Spostandosi nella provincia di Nuoro, alcuni anni fa preparammo un progetto di residenza per un noto museo della zona, fra l’altro uno dei miei preferiti. Un bel progetto, non costosissimo, una bella location, io stesso la definii una residenza smart, nel senso che era molto semplice, senza complicazioni. O così pensavo. Come andò? Al solito, ormai era la norma; dopo i soliti e svariati confronti, per telefono o mezzo email, dopo aver ricevuto la nostra proposta, del museo e del referente di allora, nulla se ne seppe più. Punto e a capo.
Bandi residenze RAS, dolori forti causati dai poteri forti. Era l’era Firino (anima troppo buona per gli squali RAS), si preparavano una serie di bandi di “Residenze Artistiche” e fummo interpellati come altri operatori a dire la nostra opinione in quanto esperti in residenze. Fu l’occasione per esporre le nostre idee e la nostra visione. Ricordo due punti in particolare: innanzitutto che tali bandi dovevano essere rivolti a chi aveva reale esperienza in merito a di residenze e poi che si doveva tener conto di molte realtà del terzo settore prive di Partita IVA. Erano quindi necessarie regole precise in merito per non penalizzare nessuno. Passò il tempo e se la memoria non mi inganna passò anche l’era Firino. Arrivarono i bandi e… erano aperti a tutte le realtà, anche senza esperienza, purché avessero Partita IVA. Nuovo giro, nuova corsa. Ci adattammo (come molti) presentando un progetto insieme ad una realtà importante (forse la più importante nel cagliaritano) e con tutti i crismi. Ebbene, soldi finiti per noi ma non per quelle realtà che fino al giorno prima non sapevano nemmeno cosa fosse una residenza d’artista.
Ma in assoluto, il luogo più inaccessibile ad un confronto su una qualsiasi proposta culturale, è la città catalana, ove prima è necessario stipulare un contratto firmato con il sangue direttamente a Buckingham Palace.

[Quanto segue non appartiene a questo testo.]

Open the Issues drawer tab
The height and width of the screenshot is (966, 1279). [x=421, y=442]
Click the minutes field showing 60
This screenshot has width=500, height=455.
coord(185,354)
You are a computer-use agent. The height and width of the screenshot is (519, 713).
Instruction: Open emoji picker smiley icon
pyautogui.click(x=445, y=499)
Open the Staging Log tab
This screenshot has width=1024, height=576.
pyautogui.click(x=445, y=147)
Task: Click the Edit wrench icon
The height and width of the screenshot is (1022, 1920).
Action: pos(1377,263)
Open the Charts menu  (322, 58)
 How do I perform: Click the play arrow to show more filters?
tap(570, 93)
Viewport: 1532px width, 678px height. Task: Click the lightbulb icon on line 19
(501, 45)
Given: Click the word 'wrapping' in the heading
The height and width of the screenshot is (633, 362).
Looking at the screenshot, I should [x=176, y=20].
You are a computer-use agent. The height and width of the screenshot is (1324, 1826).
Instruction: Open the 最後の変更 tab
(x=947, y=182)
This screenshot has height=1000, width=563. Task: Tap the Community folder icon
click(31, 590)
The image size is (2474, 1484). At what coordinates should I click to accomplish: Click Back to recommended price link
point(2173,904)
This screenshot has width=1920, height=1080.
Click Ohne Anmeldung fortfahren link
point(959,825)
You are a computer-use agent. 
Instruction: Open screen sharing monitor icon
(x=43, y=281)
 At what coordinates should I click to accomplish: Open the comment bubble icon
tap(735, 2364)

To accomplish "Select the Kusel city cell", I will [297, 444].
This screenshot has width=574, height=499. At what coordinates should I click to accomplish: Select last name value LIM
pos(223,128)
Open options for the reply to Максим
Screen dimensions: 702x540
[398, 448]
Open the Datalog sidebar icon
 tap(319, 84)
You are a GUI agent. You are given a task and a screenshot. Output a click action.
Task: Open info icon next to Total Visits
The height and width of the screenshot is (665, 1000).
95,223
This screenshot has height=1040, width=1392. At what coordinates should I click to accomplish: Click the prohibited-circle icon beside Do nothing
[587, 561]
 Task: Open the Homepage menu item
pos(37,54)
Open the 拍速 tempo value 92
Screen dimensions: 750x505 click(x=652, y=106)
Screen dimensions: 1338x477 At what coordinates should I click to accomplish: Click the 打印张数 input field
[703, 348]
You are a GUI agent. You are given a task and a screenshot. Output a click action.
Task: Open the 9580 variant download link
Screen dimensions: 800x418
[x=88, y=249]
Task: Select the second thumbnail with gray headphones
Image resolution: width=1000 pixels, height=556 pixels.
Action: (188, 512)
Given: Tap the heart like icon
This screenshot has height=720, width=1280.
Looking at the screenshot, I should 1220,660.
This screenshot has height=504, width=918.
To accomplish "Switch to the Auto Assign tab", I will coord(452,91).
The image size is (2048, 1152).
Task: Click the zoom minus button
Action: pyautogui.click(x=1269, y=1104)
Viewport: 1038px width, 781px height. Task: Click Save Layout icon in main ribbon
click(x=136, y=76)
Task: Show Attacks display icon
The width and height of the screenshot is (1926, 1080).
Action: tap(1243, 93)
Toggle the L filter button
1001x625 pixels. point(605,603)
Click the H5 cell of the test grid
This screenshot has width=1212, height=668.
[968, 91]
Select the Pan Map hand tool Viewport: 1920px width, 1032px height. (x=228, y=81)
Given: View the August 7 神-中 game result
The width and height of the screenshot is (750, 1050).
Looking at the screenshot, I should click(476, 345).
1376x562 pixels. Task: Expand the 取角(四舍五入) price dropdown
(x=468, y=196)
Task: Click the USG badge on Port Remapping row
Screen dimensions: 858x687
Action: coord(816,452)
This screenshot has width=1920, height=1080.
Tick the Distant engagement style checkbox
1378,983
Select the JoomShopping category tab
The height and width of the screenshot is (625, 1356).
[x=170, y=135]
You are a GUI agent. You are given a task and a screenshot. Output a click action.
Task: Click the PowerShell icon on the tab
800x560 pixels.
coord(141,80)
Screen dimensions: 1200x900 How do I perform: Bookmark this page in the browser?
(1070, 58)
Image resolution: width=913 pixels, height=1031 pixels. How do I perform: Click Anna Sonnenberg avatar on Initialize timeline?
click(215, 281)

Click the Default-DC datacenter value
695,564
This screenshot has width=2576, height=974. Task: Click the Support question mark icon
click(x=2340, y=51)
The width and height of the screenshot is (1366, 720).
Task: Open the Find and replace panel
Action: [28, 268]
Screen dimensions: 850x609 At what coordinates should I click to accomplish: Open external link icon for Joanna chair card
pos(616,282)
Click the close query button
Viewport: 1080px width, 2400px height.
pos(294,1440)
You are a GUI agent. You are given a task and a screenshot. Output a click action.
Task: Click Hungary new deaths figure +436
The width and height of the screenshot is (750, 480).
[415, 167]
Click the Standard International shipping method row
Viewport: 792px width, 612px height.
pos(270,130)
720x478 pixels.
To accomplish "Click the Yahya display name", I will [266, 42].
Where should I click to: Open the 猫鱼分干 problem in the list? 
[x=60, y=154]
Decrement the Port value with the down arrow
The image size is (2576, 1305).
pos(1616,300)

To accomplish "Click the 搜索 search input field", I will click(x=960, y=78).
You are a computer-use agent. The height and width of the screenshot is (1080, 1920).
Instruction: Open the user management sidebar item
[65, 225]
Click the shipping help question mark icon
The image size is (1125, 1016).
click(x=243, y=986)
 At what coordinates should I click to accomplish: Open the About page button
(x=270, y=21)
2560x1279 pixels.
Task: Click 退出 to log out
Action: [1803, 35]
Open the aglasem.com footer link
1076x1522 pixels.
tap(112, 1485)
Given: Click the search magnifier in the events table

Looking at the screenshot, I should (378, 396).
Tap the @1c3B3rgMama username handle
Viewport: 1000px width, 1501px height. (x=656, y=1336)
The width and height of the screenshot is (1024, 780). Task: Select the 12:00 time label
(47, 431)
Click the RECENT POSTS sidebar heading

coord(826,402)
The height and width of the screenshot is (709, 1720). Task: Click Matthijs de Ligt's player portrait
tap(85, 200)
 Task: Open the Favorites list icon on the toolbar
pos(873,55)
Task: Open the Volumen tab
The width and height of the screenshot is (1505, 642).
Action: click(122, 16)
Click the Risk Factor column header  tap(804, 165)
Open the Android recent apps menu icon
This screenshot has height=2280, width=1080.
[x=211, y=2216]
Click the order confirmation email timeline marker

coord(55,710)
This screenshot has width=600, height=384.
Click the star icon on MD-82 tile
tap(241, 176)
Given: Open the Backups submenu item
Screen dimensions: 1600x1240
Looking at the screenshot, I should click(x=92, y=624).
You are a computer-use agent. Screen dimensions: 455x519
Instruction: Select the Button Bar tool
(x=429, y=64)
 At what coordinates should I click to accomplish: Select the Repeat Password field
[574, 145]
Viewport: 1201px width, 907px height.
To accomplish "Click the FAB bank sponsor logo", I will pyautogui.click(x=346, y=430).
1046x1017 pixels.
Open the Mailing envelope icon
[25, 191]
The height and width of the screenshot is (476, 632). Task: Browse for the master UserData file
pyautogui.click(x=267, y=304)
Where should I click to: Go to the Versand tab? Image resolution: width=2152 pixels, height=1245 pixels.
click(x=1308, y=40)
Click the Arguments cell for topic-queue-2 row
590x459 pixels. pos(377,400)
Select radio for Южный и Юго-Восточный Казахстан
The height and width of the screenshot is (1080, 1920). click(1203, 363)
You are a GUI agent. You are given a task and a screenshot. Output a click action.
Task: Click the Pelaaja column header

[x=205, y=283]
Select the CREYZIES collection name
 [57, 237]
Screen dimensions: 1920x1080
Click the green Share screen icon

Per non parlare poi, di tutte quelle realtà che in un modo o nell’altro si sono viste rubare i progetti sotto il naso, magari anche con tanto di contratto firmato, anni di lavoro, progetti, piante quotate e lettere d’incarico, tutto sempre grazie a politici disonesti, che pur di accaparrarsi l’ultimo voto, sono disposti a sacrificare il vitello grasso di turno. Senza contare gli “operatori” (o facenti tali) che se ne fregano di chi ha sacrificato tutto prima di loro, arrivando belli freschi, afferrando le redini di una diligenza scritta da altri, pur di arrampicarsi su un sistema che li ha sempre rifiutati.
Avvisatemi quando qualcosa cambierà.